Riverdale embraces the ridiculousness of its plot so far as it almost makes fun of itself, reinterpreting its comic book inspiration with unfathomable tales of organized crime, gang violence, and, yes, a drug lord who kills his own son after the latter discovered his father wasn’t just a maple syrup tycoon. There is something quite intriguing about the near–fantastical mess that is Riverdale, but its borderline satirical approach to the teen drama is incredibly difficult to connect to, in spite of its high entertainment value.
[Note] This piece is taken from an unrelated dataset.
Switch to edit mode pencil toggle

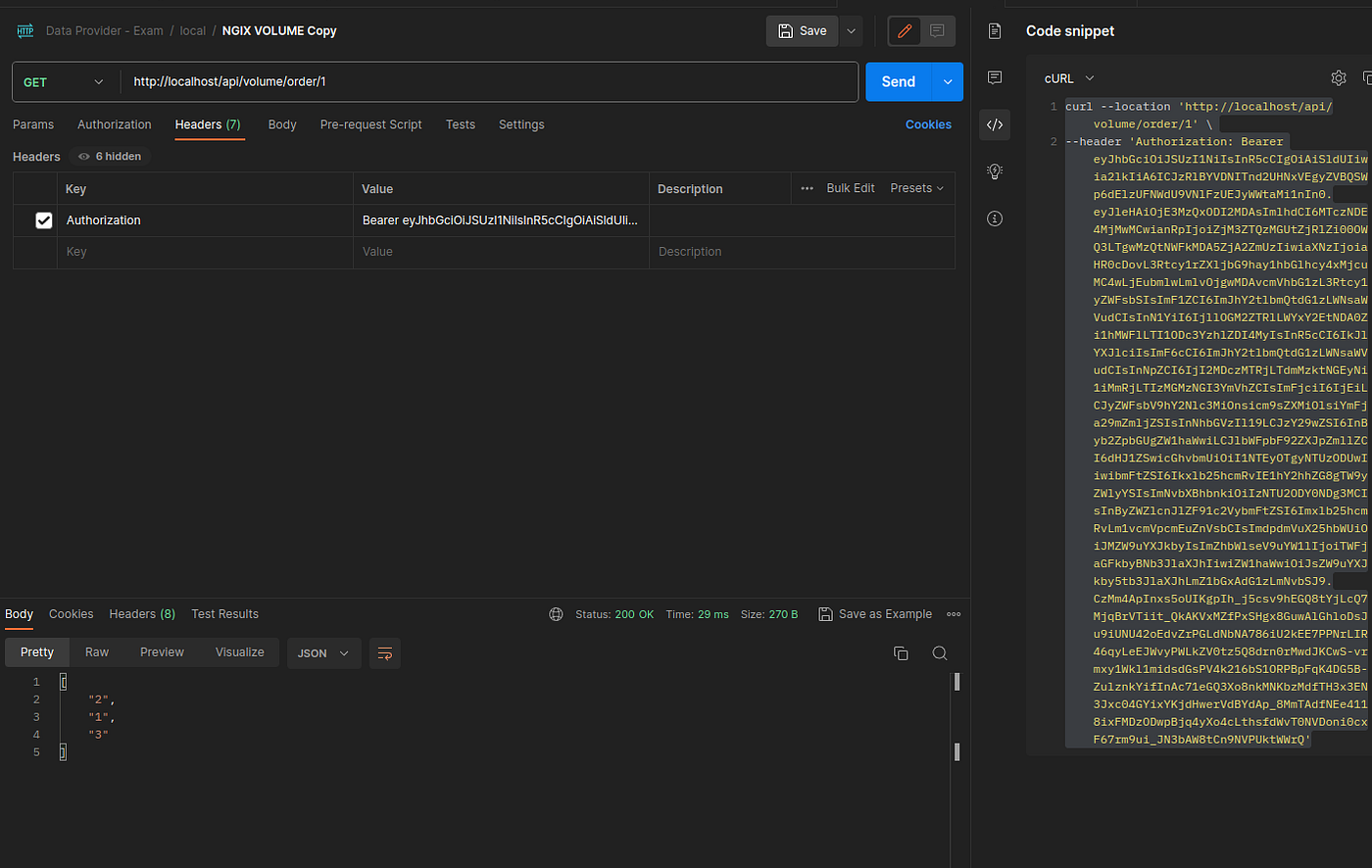pos(905,31)
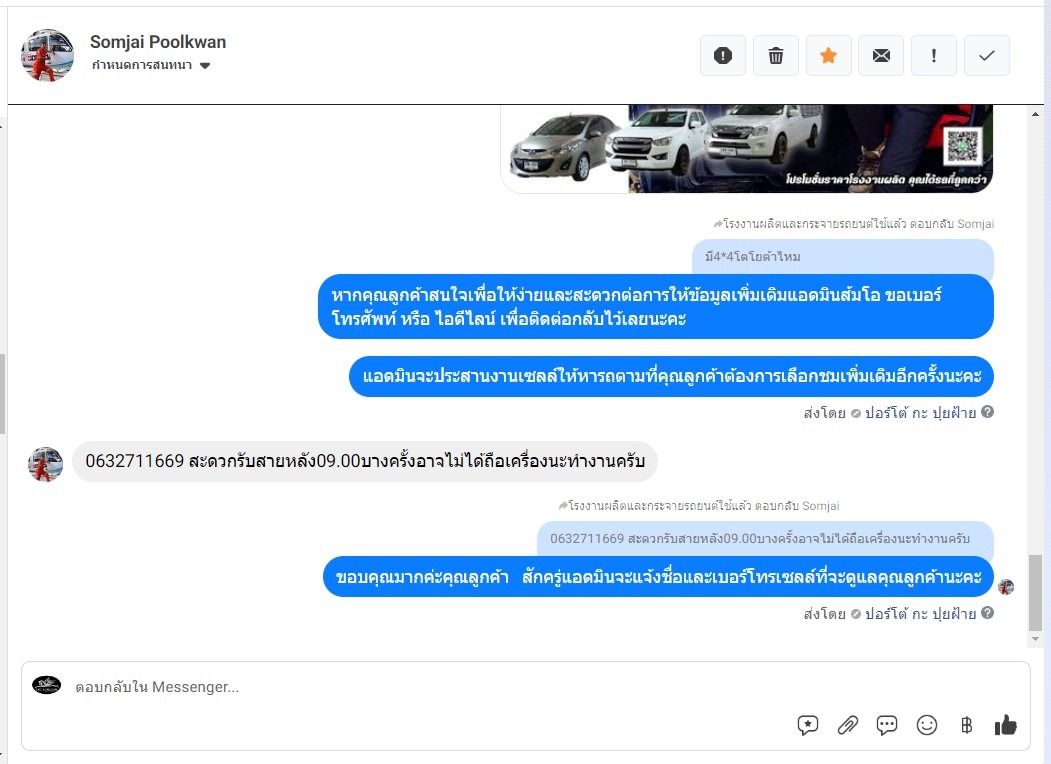Delete conversation using trash can icon
The image size is (1051, 764).
click(x=776, y=56)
If there is any television show in recent memory that paints a gritty, realistic picture of adolescent life, it’s the British series Skins, which ran for six seasons between 2007 and 2010. Within each of its three “generations”, the show follows a group of teenage friends as they navigate the struggles they experience as they settle into adulthood. Even in its narrative format, which devotes each episode to the experiences of a single character within the show’s main ensemble, Skins took advantage of what teenage life really feels like: dizzying and isolating. It’s a world divided between the individual and the group, and Skins does a phenomenal job portraying that in a thoughtfully constructed way.

The grittiness of Skins, whether conveyed through the production design, snappy dialog, or the way the show is shot, is another point of contrast with the typical American teen drama. There is something extremely artificial about the glossiness of shows like Riverdale or Gossip Girl, which—given the themes of affluence that are central to their main storylines—is not necessarily a bug, but a feature.

The fabrication of the teenaged experience, as displayed by these brighter series, yields some frustration for a viewer who wants to connect to the distinctly uncomfortable feeling of late adolescence and the hesitancy one feels as they face the inevitability of growing up. The sugar–coated glamour of a hokey teen crime drama is as artificial as the impeccable hair and makeup that is so uncomfortably ubiquitous within these shows. The disregard for the reality of academic pressure—except for, or course, that one nerd character—is an unrealistic device used to make room for all the after school snooping. By contrast, Skins ended its first generation with the main ensemble of characters reacting to their A–Level scores: quite a heavy note to land on, considering how important they are to the future of these young people soon to enter their university years.

Perhaps the teen drama isn’t as uniform a genre as we tend to believe it to be—evidently not every series devoted to following the lives of teenagers provides insight into the realities of this turbulent time in our lives. However, the depth and honesty of shows like Skins proves that the care with which we handle difficult subject matter—the kind of thing we associate with high quality television today—can be extended to exploring the experiences of young people, and what is both unique and universal to those years.